→ Goal 1
Could you copy the indemnification passage below word for word, starting with "As permitted by" and going on through "by the Registrant."?

As permitted by Nevada law, the Registrant’s Bylaws authorize the Registrant to advance expenses (including attorneys’ fees) incurred by a director or officer in defending any civil, criminal, administrative or investigative action, suit or proceeding in advance of the final disposition of the action or proceeding upon receipt of an undertaking by or on behalf of the director or officer to repay the amount if it is ultimately determined by a court of competent jurisdiction that the director or officer is not entitled to be indemnified by the Registrant.
Indemnification, unless ordered by a court pursuant to Section 78.7502 of the NRS or for the advancement of expenses as described above, may not be made to or on behalf of any director or officer if a final adjudication establishes that the director’s or officer’s acts or omissions involved intentional misconduct, fraud or a knowing violation of the law and was material to the cause of action.
The Registrant is authorized under Nevada law to purchase and maintain insurance or make other financial arrangements on behalf of any person who is or was a director, officer, employee or agent of the Registrant, or is or was serving at the request of the Registrant as a director, officer, employee or agent of another corporation, partnership, joint venture, trust or other enterprise, for any liability asserted against him or her and liability and expenses incurred by him or her in his or her capacity as a director, officer, employee or agent, or arising out of his or her status as such, whether or not the Registrant has the authority to indemnify him or her against such liability and expenses.

Extracted rows:

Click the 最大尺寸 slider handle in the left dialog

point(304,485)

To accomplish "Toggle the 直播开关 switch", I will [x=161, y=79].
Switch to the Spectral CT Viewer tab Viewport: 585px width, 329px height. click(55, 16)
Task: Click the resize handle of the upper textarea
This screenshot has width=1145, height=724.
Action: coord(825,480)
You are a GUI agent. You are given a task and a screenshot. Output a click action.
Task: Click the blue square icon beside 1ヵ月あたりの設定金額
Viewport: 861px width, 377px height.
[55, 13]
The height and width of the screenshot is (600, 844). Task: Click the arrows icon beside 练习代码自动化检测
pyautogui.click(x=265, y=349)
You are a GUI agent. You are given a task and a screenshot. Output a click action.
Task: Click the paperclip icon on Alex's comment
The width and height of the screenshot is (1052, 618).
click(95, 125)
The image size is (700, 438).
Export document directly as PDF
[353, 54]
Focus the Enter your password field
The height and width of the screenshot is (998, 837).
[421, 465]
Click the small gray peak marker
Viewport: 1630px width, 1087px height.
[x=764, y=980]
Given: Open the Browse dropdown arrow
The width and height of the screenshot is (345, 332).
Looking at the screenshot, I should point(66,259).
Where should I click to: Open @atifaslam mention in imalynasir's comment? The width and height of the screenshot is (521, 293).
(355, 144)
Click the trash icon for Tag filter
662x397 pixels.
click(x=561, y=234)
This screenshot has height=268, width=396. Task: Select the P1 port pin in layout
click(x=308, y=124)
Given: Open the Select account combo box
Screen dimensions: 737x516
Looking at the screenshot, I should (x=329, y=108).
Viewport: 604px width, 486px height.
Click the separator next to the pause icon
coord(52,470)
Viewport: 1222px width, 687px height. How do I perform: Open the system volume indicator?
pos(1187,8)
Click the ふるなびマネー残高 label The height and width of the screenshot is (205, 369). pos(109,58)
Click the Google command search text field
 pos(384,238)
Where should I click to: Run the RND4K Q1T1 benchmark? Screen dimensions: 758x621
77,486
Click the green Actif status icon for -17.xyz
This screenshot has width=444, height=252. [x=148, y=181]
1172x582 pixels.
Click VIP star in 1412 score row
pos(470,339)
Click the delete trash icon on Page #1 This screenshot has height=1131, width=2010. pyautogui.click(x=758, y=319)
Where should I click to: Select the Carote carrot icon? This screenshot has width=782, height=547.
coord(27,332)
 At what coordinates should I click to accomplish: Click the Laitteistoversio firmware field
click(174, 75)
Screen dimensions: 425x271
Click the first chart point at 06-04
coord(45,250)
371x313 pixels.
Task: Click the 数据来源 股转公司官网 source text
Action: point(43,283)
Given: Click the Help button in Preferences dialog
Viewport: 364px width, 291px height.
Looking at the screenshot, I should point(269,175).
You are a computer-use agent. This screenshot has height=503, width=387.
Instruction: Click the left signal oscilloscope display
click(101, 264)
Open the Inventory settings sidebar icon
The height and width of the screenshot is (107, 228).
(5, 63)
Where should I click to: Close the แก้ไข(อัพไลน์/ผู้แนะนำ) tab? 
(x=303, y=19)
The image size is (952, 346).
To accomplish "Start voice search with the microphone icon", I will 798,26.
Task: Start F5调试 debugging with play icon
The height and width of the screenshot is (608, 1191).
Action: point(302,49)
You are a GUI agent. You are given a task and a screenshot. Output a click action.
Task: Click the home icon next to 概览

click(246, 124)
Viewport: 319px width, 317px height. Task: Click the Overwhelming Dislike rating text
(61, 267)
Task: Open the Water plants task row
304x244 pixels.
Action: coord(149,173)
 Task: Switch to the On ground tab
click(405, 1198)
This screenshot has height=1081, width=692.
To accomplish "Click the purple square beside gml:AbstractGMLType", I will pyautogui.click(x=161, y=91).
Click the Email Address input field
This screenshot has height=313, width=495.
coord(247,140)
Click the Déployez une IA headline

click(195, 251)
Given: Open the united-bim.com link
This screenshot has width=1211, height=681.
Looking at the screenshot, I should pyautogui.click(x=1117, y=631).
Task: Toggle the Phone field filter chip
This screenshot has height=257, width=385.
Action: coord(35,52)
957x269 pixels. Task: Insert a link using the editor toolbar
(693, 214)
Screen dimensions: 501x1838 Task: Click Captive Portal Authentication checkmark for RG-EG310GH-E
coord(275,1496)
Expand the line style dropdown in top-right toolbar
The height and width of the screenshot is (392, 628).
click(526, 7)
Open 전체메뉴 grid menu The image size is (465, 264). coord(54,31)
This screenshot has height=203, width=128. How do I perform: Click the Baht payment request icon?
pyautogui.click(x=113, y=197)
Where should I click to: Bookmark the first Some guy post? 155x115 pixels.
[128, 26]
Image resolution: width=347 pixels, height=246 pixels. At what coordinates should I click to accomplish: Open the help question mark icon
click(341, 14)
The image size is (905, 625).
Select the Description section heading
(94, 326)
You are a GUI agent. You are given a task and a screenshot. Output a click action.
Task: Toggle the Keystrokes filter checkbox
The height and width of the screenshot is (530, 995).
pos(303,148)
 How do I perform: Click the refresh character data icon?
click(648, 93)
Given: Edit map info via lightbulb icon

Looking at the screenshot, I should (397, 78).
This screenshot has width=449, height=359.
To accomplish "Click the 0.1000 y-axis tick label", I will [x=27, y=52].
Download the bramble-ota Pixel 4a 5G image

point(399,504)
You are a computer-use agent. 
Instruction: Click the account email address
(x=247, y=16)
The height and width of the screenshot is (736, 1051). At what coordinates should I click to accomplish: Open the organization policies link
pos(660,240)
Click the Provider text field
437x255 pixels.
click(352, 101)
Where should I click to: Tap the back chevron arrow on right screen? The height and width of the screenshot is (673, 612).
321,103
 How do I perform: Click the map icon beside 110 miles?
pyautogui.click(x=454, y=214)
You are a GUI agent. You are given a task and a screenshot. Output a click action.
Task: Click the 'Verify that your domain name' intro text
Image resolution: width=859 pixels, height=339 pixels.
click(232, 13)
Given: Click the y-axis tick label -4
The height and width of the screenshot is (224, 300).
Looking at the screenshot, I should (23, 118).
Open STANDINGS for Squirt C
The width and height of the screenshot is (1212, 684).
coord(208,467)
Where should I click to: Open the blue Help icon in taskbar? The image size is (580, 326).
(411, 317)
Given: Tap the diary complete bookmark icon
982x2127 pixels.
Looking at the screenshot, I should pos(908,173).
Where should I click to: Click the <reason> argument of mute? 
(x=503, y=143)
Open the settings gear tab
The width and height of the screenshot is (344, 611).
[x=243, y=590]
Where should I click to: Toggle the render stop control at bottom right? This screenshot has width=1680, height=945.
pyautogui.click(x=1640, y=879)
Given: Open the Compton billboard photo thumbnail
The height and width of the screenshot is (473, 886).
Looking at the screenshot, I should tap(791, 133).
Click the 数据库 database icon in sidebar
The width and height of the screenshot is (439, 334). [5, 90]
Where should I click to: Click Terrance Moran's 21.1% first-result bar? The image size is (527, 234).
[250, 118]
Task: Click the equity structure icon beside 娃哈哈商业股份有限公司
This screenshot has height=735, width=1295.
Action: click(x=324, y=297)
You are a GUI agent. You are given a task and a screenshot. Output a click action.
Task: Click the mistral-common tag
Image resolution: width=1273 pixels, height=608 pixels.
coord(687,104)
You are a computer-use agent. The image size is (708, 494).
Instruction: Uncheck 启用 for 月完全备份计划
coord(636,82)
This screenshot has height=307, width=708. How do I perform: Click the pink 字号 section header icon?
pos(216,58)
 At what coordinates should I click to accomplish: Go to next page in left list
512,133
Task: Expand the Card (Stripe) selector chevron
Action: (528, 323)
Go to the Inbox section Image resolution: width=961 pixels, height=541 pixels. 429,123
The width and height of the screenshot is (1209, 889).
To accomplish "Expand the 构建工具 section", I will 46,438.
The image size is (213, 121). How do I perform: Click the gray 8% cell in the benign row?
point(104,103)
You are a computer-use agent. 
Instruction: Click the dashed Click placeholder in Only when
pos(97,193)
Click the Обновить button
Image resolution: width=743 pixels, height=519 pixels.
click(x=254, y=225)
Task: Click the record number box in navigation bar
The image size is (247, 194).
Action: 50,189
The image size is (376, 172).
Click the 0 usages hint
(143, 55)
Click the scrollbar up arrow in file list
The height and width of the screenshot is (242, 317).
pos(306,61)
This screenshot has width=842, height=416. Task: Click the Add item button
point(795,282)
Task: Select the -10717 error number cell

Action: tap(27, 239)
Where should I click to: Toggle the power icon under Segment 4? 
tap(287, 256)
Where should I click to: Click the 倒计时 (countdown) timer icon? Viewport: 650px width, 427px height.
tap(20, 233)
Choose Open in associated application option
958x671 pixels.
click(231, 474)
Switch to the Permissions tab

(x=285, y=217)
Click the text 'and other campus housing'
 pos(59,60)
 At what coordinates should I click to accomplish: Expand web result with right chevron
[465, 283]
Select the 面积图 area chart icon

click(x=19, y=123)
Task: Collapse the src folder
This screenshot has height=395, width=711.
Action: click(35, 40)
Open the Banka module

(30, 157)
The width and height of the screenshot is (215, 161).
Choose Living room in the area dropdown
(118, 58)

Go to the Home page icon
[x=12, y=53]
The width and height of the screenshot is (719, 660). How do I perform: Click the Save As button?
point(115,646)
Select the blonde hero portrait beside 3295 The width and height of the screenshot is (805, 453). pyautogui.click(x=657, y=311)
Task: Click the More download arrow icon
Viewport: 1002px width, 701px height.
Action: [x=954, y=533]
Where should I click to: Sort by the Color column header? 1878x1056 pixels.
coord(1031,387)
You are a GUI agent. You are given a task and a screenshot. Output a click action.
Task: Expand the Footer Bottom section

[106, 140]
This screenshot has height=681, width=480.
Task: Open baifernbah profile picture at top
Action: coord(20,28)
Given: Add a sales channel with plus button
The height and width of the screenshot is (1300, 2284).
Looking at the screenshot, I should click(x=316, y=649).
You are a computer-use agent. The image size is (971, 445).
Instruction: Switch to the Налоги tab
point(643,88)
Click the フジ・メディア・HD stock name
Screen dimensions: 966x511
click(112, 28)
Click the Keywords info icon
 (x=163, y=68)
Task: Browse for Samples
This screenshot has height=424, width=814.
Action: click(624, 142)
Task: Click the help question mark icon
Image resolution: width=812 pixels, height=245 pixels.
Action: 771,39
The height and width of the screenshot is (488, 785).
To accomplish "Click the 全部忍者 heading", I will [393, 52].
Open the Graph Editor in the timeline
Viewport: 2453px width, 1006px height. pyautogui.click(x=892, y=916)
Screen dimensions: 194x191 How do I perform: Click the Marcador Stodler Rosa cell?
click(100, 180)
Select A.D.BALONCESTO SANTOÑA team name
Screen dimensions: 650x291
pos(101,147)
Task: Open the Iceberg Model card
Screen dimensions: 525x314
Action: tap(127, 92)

→ Goal 2
Can you write out the extracted rows above word for word, starting at the first line of the rows and going on through the line with "pyautogui.click(x=265, y=349)", both ends included?

→ Expected answer 1
As permitted by Nevada law, the Registrant’s Bylaws authorize the Registrant to advance expenses (including attorneys’ fees) incurred by a director or officer in defending any civil, criminal, administrative or investigative action, suit or proceeding in advance of the final disposition of the action or proceeding upon receipt of an undertaking by or on behalf of the director or officer to repay the amount if it is ultimately determined by a court of competent jurisdiction that the director or officer is not entitled to be indemnified by the Registrant.

→ Expected answer 2
Click the 最大尺寸 slider handle in the left dialog

point(304,485)

To accomplish "Toggle the 直播开关 switch", I will [x=161, y=79].
Switch to the Spectral CT Viewer tab Viewport: 585px width, 329px height. click(55, 16)
Task: Click the resize handle of the upper textarea
This screenshot has width=1145, height=724.
Action: coord(825,480)
You are a GUI agent. You are given a task and a screenshot. Output a click action.
Task: Click the blue square icon beside 1ヵ月あたりの設定金額
Viewport: 861px width, 377px height.
[55, 13]
The height and width of the screenshot is (600, 844). Task: Click the arrows icon beside 练习代码自动化检测
pyautogui.click(x=265, y=349)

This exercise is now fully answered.